Advanced Micro Devices (AMD 3.46%) posted strong revenue growth to close out 2025 and issued solid 2026 guidance, but the stock fell as investors were expecting more after the stock had doubled over the past year heading into the fourth-quarter report's release. Meanwhile, investors decided not to give the company credit for an unexpected boost in China revenue that it saw in Q4, which may not repeat.
China provides upside
Sales of $390 million worth of graphics processing units (GPUs) to China helped boost AMD's Q4 results. However, the company didn't forecast further sales to the country, outside of $100 million in revenue in Q1, with management calling the situation "dynamic."
Image source: Getty Images.
This helped AMD's data center revenue climb 39% year over year in the quarter to $5.4 billion. Growth was led by both record central processing units (CPUs) sales and accelerating GPU deployments. It said that eight of the 10 largest artificial intelligence (AI) companies are now using its GPUs for their AI workloads.
Client and gaming segment, revenue, meanwhile, jumped 37% to $3.9 billion. Within the segment, client revenue rose 34% to $3.1 billion as it continues to take market share in the PC space, while gaming revenue surged 50% to $843 million. However, the company does expect the semi-custom revenue that helped power its 2025 gaming segment results to fall meaningfully in 2026. AMD's smaller embedded segment, meanwhile, saw revenue edge up 3% to $950 million.
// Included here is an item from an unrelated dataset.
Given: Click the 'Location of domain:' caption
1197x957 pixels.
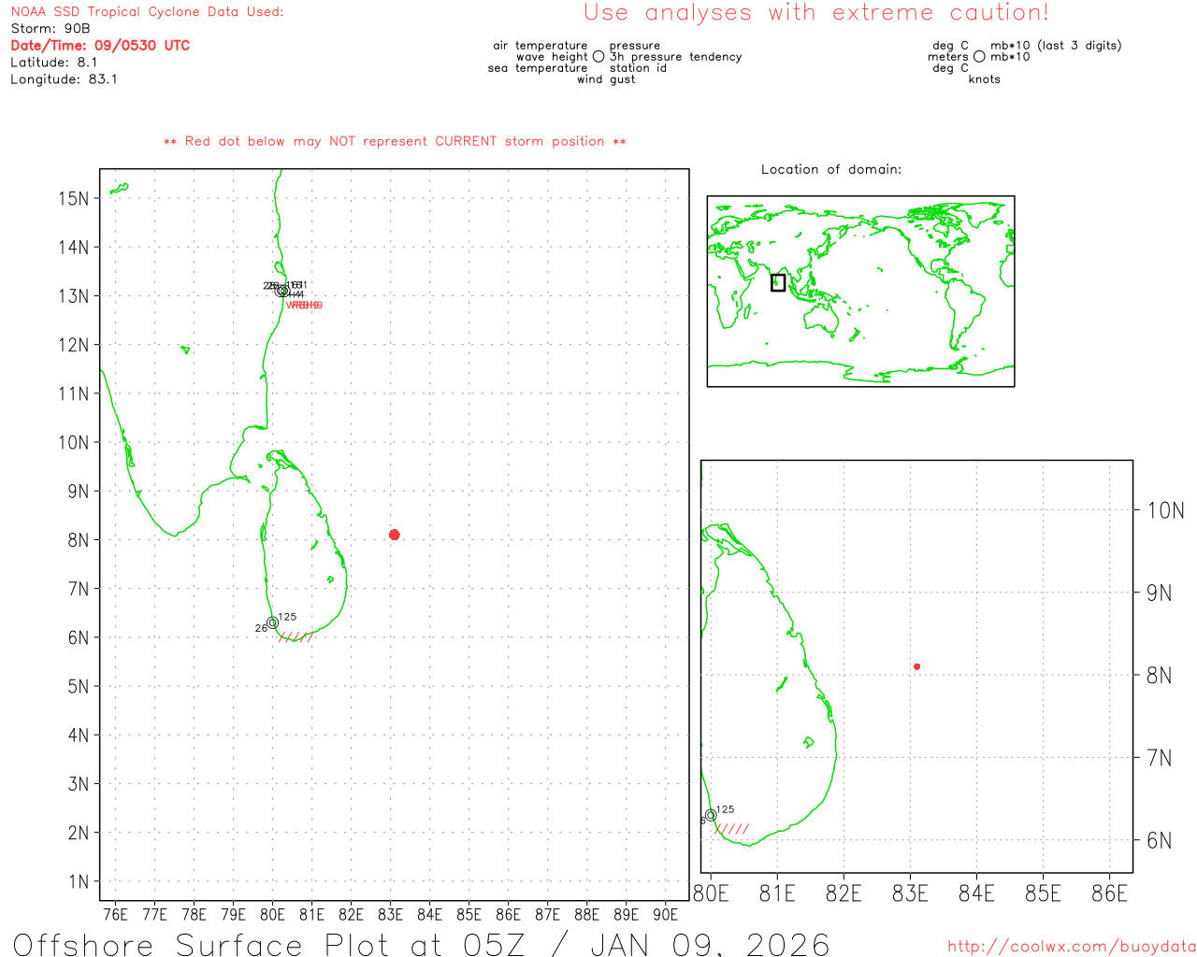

The company expects the segment to grow in 2026.
Overall, AMD's Q4 revenue climbed by 34% year over year to $10.27 billion. Gross margin came in at 54%, up 300 basis points from a year ago, helped by the reversal of a write-down on its MI308 chips for China. Adjusted earnings per share rose 40% to $1.53, ahead of the $1.32 consensus.
Looking ahead, AMD guided for Q1 revenue to grow by 32% year over year to $9.8 billion, plus or minus $300 million.

NASDAQ: AMD
Key Data Points
Should investors buy the dip?
While AMD was a victim of high expectations, the company still performed well and appears on track for a strong 2026, especially with it expected to start delivering GPUs to OpenAI in the second half of the year. Meanwhile, it remains the dominant data center CPU provider.
Looking at valuation, AMD stock trades at a forward price-to-earnings (P/E) ratio of 32 times 2026 analyst estimates, but it has a forward price/earnings-to-growth (PEG) ratio of only 0.2 (with under 1 times being considered undervalued). That makes this a stock worth grabbing on this price dip, given its solid long-term outlook as AI infrastructure spending continues to ramp up.